L'Union européenne attend samedi 10 mars des «clarifications» sur les taxes douanières imposées par Donald Trump sur l'acier et l'aluminium et a mis en garde Washington contre le risque d'une guerre commerciale si elle n'est pas exemptée de ces mesures.
Le représentant au Commerce américain Robert Lighthizer est attendu en fin de matinée à Bruxelles pour une réunion avec la commissaire européenne au Commerce Cecilia Malmström et le ministre japonais de l'Economie Hiroshige Seko.
La délégation japonaise est arrivée peu avant 9h (heure locale) au siège de la Commission et a eu un premier entretien avec Mme Malmström, a indiqué à l'AFP une source européenne. Les Européens et les Japonais exigent d'être exemptés des taxes de 25% sur l'acier et de 10% sur l'aluminium décidées jeudi par Donald Trump et rejettent la condition d'un accord sur la sécurité imposée à l'Australie par le président américain.
Une «longue journée» en perspective
Le chef de l'Etat français Emmanuel Macron a mis en garde vendredi soir Donald Trump contre les conséquences de sa décision. «De telles mesures visant des pays alliés, qui respectent les règles du commerce mondial, ne seraient pas efficaces pour lutter (contre) les pratiques déloyales», a-t-il affirmé. «L'Europe répondra de manière claire et proportionnée contre toute pratique infondée et contraire aux règles du commerce mondial», a-t-il averti.
La rencontre de Bruxelles ne va pas tout résoudre, a averti vendredi le vice-président de la Commission européenne, Jyrki Katainen. Mais «nous avons besoin de clarifications» et d'entamer «un dialogue» avec les Etats-Unis, afin d'éviter l'escalade vers un conflit commercial global, a-t-il expliqué.
«La manière dont le processus d'exemption fonctionnera n'est pas très claire», a estimé M. Katainen. Mais «j'espère que personne ne s'attend à ce que nous fassions des concessions sur les questions commerciales», a-t-il averti. «Le discours de Donald Trump est du protectionnisme déguisé», a-t-il dénoncé. «Il ne s'agit pas d'une négociation commerciale. Ce dont nous parlons, c'est d'une action unilatérale contre les règles internationales. Nous voulons solder cela avant que ça devienne réellement un problème», a-t-il affirmé.
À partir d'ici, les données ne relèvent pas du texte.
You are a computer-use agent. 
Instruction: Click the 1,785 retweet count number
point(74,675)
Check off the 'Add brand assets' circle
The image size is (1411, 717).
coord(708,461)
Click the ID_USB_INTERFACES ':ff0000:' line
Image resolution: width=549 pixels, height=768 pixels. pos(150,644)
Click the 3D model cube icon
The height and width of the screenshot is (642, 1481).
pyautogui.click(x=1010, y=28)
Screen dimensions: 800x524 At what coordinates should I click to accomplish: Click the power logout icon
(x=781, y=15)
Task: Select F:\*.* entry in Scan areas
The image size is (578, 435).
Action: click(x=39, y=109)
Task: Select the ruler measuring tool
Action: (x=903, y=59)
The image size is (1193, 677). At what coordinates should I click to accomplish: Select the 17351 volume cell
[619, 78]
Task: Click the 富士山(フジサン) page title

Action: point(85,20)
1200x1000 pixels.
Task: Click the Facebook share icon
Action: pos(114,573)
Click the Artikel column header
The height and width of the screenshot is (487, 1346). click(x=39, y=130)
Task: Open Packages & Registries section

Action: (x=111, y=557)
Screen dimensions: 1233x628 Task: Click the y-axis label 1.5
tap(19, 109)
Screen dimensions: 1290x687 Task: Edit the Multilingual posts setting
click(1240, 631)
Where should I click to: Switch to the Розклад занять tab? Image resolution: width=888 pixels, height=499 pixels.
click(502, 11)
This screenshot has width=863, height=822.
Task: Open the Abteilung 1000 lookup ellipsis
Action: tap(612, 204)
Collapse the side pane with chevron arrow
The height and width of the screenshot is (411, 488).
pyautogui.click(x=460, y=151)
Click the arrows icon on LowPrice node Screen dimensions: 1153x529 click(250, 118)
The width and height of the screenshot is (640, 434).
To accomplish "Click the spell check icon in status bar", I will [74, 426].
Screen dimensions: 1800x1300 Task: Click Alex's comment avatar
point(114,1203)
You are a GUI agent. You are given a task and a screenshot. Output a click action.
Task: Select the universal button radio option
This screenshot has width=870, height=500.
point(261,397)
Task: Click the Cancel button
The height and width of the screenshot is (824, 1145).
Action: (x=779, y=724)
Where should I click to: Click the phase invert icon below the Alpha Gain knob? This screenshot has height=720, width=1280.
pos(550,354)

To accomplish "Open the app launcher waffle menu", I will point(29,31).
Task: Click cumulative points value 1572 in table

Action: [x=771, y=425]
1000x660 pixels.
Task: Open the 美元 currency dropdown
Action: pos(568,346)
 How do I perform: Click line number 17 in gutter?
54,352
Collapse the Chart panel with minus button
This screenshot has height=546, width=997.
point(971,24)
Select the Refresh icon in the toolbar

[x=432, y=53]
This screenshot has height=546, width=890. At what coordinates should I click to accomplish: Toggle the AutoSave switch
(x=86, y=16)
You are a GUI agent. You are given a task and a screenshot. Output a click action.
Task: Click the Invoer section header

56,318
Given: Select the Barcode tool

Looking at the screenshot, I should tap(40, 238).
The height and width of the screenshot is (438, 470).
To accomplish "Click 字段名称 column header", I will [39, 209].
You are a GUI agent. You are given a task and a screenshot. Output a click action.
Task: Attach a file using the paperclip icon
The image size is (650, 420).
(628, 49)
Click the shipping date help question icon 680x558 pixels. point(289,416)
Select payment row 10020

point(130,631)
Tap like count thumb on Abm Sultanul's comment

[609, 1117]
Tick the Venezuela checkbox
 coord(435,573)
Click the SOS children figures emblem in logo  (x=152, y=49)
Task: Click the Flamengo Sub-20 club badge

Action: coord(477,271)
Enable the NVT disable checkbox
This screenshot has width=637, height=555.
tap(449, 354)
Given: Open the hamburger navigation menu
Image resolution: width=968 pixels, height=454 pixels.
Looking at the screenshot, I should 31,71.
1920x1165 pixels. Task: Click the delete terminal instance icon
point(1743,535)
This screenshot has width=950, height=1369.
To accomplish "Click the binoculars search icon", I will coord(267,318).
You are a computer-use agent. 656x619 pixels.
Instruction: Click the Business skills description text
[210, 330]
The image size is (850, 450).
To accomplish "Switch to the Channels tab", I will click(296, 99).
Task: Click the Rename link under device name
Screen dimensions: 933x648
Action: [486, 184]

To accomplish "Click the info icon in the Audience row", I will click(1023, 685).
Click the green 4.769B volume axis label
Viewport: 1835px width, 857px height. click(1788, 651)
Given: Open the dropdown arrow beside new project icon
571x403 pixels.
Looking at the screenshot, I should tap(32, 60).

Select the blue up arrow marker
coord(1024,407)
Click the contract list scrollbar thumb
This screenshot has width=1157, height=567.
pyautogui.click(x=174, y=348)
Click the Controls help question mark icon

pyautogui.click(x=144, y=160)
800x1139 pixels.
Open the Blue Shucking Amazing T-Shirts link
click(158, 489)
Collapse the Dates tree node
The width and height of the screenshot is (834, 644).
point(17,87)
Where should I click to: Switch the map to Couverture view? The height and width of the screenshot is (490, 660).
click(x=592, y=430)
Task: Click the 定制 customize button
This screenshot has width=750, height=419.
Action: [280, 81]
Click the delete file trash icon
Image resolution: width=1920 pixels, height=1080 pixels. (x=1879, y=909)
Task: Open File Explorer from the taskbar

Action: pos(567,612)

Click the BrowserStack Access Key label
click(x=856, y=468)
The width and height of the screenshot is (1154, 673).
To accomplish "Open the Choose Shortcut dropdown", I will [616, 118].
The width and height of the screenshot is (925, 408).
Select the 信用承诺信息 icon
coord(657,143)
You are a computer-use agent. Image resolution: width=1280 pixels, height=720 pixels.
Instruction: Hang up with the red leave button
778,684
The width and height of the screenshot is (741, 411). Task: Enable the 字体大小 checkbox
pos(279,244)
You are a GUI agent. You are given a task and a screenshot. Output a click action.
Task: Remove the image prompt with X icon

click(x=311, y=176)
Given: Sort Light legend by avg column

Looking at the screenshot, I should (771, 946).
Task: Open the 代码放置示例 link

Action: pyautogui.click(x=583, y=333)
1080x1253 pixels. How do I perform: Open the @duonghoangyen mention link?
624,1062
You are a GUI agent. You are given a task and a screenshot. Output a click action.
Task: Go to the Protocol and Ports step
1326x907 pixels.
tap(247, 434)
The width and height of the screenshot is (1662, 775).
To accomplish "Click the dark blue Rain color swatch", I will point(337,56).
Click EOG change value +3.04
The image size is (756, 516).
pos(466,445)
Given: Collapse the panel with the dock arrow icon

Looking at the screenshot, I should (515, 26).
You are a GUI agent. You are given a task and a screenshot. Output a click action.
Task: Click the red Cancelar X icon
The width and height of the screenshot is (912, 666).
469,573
La journée de samedi «sera longue», a pour sa part prédit Mme Malmström. «Nous espérons que nous pourrons obtenir la confirmation que l'UE est exemptée». Dans le cas contraire, les contre-mesures sont prêtes. La plus immédiate, applicable en trois mois, consisterait à taxer lourdement, en guise de rétorsion, certains produits américains emblématiques, comme les jeans, les motos de grosse cylindrée ou le beurre de cacahuète, dont Bruxelles a établi une liste.
Un dépôt de plainte envisagé par l'Union Européenne
L'UE envisage également de mettre en oeuvre des mesures dites «de sauvegarde» pour protéger son industrie des importations étrangères d'acier et d'aluminium.
Elle prévoit, enfin, de déposer, le cas échéant, une plainte devant l'Organisation mondiale du commerce (OMC), estimant que les mesures américaines, sous couvert de protéger la sécurité nationale, ne servent qu'à avantager ses entreprises. «Nous sommes des amis. Nous ne pouvons pas être une menace pour la sécurité nationale des Etats-Unis», a insisté Mme Malmström.
L'Europe, qui reste pour l'instant unie face à Washington, a exporté 5,3 milliards d'euros d'acier et 1,1 milliard d'euros d'aluminium en 2017 vers les Etats-Unis.Les alliés et les rivaux des Etats-Unis ont dénoncé depuis jeudi le net virage protectionniste américain et une attaque contre le libre-échange. L'Allemagne, un des plus grands pays exportateurs au monde, directement pointée du doigt par Donald Trump, a été particulièrement virulente, dénonçant «le protectionnisme» américain et un «affront» envers ses alliés.
Pour le ministère chinois du Commerce, il s'agit d'un «abus», et le chef de la diplomatie, Wang Yi, a promis une «réponse appropriée» en cas de guerre commerciale avec Washington. La Chine, de loin le premier producteur mondial d'acier, est régulièrement accusée d'être à l'origine de la surcapacité dans le secteur, en raison de ses subventions massives.
Aux Etats-Unis mêmes, l'annonce des droits de douane a suscité une fronde au sein du camp républicain de M. Trump.